Worse, after the party our hero doesn’t rush over to Alba’s place for a spirited game of Captain Kirk and the Green-Skinned Orion Slave Girl, but instead plays cards and exchanges skeevy, Oedipal banter with his hot mother (played with MILF-alicious zeal by Lena Olin).

But it gets worse. Our (sympathetic) protagonist is played by Hayden Christensen. Weird thing—someone told Christensen that he was an actor and now he gets cast in movies, this despite the fact he has no discernable acting talent. Along with being wan and listless, he’s blank, awkward and greasily creepy. He’s got one good performance to his credit, and that was playing greasily creepy journalist/fabulist Stephen Glass in the great Shattered Glass. Unfortunately, that performance alone can’t make up for the travesty that is his existence, and while it’s unfair to blame him alone for the debasement of the Star Wars franchise (Lucas cast him, after all), but he had no small part in it. George Lucas may have bent the franchise over the pinball machine, but Christensen took his turn, too.

Okay, so Clay’s a junior Master of the Universe who deprioritizes sex with his beautiful girlfriend, has severe mommy issues, and has the affect of a sullen 15 year-old because he’s played by Hayden Christensen. On top of this, he’s got a bad ticker and is waiting for a heart transplant. His best friend is his cardiologist, Dr. Jack Harper (Terrence Howard). How good of friends are they? They take time out of their busy day to go fishing in the East River. Apparently neither cardiology nor Wall Streeting are terribly time-intensive. On top of this, mom’s not happy about having a rival for his affections and is even less happy that it’s Sam (who happens to be her personal assistant), and least happy about the fact that Clay wants his fishing buddy to perform his heart transplant and not her hoity-toity surgeon (“I’ve had my hands inside presidents,” Doctor McStuffy boasts, probably not realizing that after the Clinton Administration, that phrase could mean any number of things).

--------------------------------------------------

- **Required work**
A - List each actor the movie review explicitly says plays a role, along with the role or roles the review gives for that actor.
B - Continue the movie review from the point where it stops.
The lines that come after this point are separate material and are not part of the movie review.

- **Data provided**
--------------------------------------------------

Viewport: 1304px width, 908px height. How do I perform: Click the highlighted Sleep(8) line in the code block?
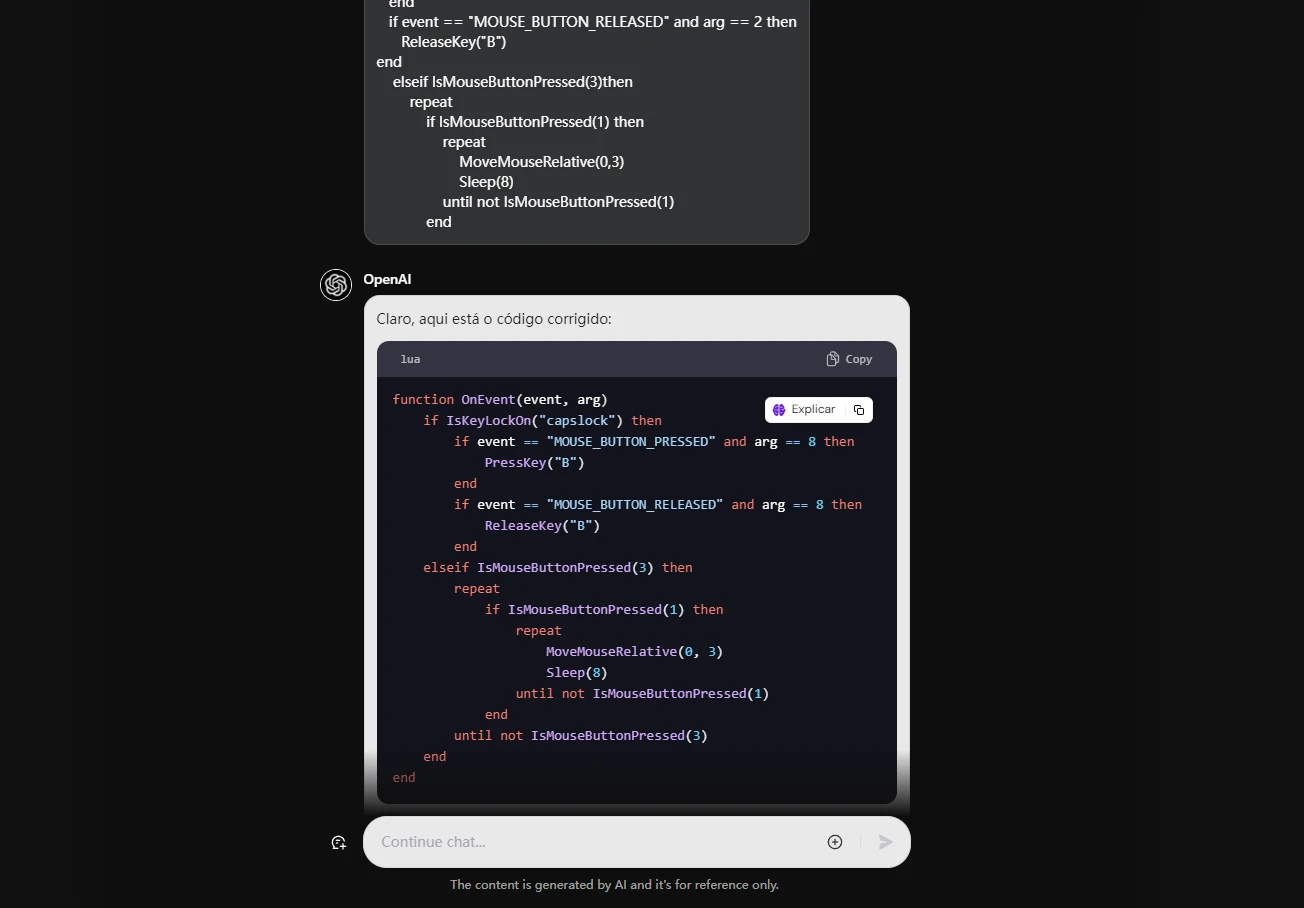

--------------------------------------------------

- **Task results**
A -
- Lena Olin: Clay's mother
- Hayden Christensen: Clay, the protagonist; also journalist/fabulist Stephen Glass in Shattered Glass
- Terrence Howard: Dr. Jack Harper, Clay's cardiologist and best friend

B -
Well, let’s fast forward a bit. Clay ends up on the table for his heart transplant, with Sam and hot-Mom anxiously waiting in the waiting room. Thanks to a last-minute replacement anesthesiologist (played by Christopher “Shooter McGavin” MacDonald) Clay ends up Awake during the procedure, paralyzed, but able to feel and hear everything (this is called “anesthesia awareness,” though its prevalence is questionable). And by everything, I mean he feels his chest being split open and hears the doctors plotting to kill him. Wow. That’s gotta suck. Clay’s experience is presented by a voiceover, numerous flashbacks, and a lame out-of-body effect. Things get rapidly worse when he learns Sam is in on the plot (which only makes sense, since it’s not the like docs would profit from their patient dying on the table).

Some other stuff happens, but it’s pretty stupid and I don’t feel like summarizing it. Cliff Notes? Mom takes her issues to a whole new level, the murder plot fails, and Clay learns that his father wasn’t the heroic captain of industry he’s always believed him to be, but a drunk, wife-beating, coke-abusing creep who threatened Clay’s life while wearing a Santa Claus suit (it’s pretty hilarious on screen, too).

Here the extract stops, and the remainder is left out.